> **PASSAGE PROVIDED**

Banish the Judge
by Ginnie Horst Burkholder
This morning Nelson is at home so that he can go with me to Columbus for the Area Agency on Aging Caregiver Awards Ceremony. I will be given an award, but now I am stressed by the extra attentiveness needed while he is at loose ends until we leave at 1:00. I see myself wanting him at SARAH CARE out of my way. This is when the apparition, the Judge, appears to suggest that I do not deserve this award. The Judge is here, waiting to pounce on my every caregiver thought and decision.
I spent a whole day looking for just the right clothes to wear to the Awards Ceremony where I will be honored along with eleven others from around the state. I felt guilty for not spending time finding him a new outfit. Shopping with him takes a kind of courage I couldn’t muster then. Besides, Nelson often says he has too many clothes. The Judge does not care what Nelson says.
Yesterday at an Alzheimer’s support group picnic, we sat — a smaller group now than last year — munching potato chips and words. Caregivers sponged courage from each other. Two had recently surrendered their spouses to full-time care facilities. Like me, they attend alone now. I counted eight other spouses who have succumbed to the disease since Nelson and I joined the group. We have lost their faces and their caregivers at our picnics as well.
“How long,” I asked Lois, “did you take care of him? How long has it been since diagnosis?”
“Three years, since diagnosis,” she said. Then she offered, “I had to take care of him before diagnosis.” We caregivers do not want people to forget that diagnosis is not the beginning. Months, if not years, of caregiving often precede diagnosis.
Three years seems like a short time. I wished for three years, as we stood there talking on the blacktop of the parking lot. “Twelve,” I said. “I have been doing this for twelve years. I don’t know how long I can keep on.”

> **INFORMATION PROVIDED**
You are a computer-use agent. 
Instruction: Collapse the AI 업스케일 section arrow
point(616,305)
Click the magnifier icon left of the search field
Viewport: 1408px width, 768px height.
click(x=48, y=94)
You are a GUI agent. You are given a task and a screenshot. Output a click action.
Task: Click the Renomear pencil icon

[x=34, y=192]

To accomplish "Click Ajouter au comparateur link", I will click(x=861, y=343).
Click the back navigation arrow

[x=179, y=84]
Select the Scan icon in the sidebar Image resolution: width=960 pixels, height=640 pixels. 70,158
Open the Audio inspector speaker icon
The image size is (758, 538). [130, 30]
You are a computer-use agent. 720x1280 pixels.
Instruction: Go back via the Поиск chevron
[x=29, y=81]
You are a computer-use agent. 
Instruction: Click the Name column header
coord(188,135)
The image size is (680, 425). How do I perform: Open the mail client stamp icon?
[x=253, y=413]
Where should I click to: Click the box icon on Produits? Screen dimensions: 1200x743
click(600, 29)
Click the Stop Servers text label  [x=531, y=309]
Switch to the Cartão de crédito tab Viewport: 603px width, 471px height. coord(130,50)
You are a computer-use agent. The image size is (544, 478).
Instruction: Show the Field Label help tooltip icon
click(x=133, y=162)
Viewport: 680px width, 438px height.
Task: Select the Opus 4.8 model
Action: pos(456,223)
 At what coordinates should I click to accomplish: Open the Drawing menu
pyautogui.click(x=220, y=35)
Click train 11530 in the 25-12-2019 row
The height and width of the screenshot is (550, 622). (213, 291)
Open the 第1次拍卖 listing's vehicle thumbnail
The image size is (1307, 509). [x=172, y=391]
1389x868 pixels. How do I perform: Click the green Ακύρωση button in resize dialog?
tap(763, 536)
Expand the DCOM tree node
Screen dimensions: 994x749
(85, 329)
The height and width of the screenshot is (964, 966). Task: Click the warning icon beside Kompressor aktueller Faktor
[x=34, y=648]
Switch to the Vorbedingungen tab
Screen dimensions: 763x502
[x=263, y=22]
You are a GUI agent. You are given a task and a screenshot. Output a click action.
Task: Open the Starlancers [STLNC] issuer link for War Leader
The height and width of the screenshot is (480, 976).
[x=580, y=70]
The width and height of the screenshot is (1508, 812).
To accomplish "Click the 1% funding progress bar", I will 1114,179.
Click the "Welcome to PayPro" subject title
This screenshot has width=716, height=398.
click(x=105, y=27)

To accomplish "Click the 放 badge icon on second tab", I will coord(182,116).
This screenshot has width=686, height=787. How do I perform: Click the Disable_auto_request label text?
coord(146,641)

> **THE TASK**
Pick up the caregiver essay where it stops and continue it.

> **RESPONSE TO THIS TASK**
“You can’t,” she said.
But I don’t give myself permission to believe that. Instead I give myself permission to feel guilty for wishing it had only been three years and, in effect it seems, wishing him gone.
“Why do I feel guilty?” I asked myself this morning.
“Because it is the only decent thing to do,” the Judge says.
Last night Nelson collected rocks to paint. I told him I would rather he paint them at SARAH CARE — where he got the idea from crafts time.
I feel guilty that I do not choose to work with him on such projects at home. Then I remember what twelve years has taught me. “I have limits,” I tell the Judge. “That is how I have survived twelve years, by accepting my limits.”
The Judge must go. If the Judge has not been happy in twelve years, the Judge will never be happy. I will not give her an audience. I banish her with the Truth. I am not God. I cannot get it right every time. I cannot be perfect, as much as I, or others might want me to be. I need to be human. I am doing the best I can. I have been here for him. I have given twelve years to caregiving. I will not degrade those years by giving them to the Judge.
I will bury the Judge in a ceremony I will hold after the Caregiver Awards.